Ele ainda destaca que o projeto só traz benefícios para a comunidade. “Hoje, as drogas estão muito fortes na sociedade, manter as crianças aqui ajuda a afastá-los desse tipo de coisa. Além disso, eles promovem o estreitamento dos laços familiares, é muito legal a alegria das crianças quando eles vão para os campeonatos e os pais os acompanham”, conta Irapuan.



José Carlos se orgulha do filho e das mudanças que o projeto proporcionou (Crédito: Leo Vilari)
José Carlos se orgulha do filho e das mudanças que o projeto proporcionou (Crédito: Leo Vilari)



 


José Carlos Gomes também acompanha os três filhos durante as atividades desde quando eles entraram no projeto, há cerca de dois anos. Para ele, os quatro voluntários trouxeram algo essencial para a região. “É muito bom ver que eles amam o que fazem, dá gosto trazer meus filhos para cá, para que eles se divirtam e aprendam. O comportamento deles também melhorou bastante, eu só tenho a agradecer a eles”.


 


Jovens adoram atividades


Os jovens também aprovam todas as atividades realizadas.
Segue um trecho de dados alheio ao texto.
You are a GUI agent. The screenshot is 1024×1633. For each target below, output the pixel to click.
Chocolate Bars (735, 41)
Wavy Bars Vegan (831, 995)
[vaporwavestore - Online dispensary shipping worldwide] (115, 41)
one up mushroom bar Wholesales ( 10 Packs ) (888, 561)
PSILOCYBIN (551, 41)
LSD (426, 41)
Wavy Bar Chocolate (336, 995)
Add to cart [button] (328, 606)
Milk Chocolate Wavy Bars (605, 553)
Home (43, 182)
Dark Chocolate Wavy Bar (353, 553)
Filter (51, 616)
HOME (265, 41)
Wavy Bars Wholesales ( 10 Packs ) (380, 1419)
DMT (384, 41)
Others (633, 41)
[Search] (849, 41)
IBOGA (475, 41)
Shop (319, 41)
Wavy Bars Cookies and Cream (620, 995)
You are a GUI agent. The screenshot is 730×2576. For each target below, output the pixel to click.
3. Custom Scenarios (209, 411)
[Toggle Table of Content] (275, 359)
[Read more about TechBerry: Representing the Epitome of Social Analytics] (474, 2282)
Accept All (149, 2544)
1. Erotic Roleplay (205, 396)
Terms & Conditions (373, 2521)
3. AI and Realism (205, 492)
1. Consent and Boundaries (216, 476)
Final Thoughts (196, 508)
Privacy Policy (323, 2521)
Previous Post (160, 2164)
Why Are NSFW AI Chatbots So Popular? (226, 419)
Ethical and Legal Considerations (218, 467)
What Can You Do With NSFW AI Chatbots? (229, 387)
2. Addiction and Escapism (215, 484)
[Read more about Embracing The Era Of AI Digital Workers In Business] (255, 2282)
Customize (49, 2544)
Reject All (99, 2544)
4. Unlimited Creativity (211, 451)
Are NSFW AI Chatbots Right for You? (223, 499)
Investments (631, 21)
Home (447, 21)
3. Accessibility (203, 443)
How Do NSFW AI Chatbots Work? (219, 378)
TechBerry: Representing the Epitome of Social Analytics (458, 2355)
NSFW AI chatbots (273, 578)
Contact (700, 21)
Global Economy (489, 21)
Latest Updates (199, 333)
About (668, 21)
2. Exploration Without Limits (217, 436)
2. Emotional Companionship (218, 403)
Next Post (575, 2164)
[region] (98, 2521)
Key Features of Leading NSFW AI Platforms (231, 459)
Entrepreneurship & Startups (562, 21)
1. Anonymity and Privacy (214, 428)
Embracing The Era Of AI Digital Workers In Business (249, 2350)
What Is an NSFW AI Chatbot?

Luís Felipe Oliveira Rocha entrou no projeto há um ano e fala que gosta do projeto, pois ele trouxe uma atividade que ele gosta para a parte da noite. “É muito bom eu chegar da escola de manhã, descansar a tarde e saber que de noite eu vou poder jogar bola com os meus amigos. Fora as outras palestras e aulas que eles trazem para a gente”.


 



 Luis Felipe adora as atividades da ONG (Crédito: Leo Vilari)
Luis Felipe adora as atividades da ONG (Crédito: Leo Vilari)



 


Hernandes Ferreira de Sousa participa das atividades do projeto há um ano e meio. Para ele, o treino de futebol se tornou algo indispensável depois da escola. “Agora eu posso treinar com o pessoal e melhorar ainda mais o meu futebol, é muito legal ter o Davi para ensinar a gente”.



Hernandes participa do projeto há mais de um ano (Crédito: Leo Vilari)
Hernandes participa do projeto há mais de um ano (Crédito: Leo Vilari)



 


Planos para o futuro


E o grupo não pretende parar suas atividades tão cedo. A ideia agora é expandir ainda mais os trabalhos, chegando até mesmo a levar a ONG para outras comunidades de Teresina que tenham a mesma carência detectada pelo grupo há 11 anos atrás, na região da Anita Ferraz.


“Queremos aumentar nosso leque de atividades, além de levarmos nosso trabalho para os demais bairros que também precisem de um espaço para as crianças e jovens. Sabemos que é algo que não vai acontecer do dia para noite e que vamos encontrar problemas no caminho, mas com a ajuda de nossos parceiros e de todos os envolvidos no projeto, com certeza vamos alcançar nossos objetivos e ajudar ainda mais jovens e crianças que precisam do nosso trabalho”, fala o voluntário Ezequiel de Sousa. (J.M.F.)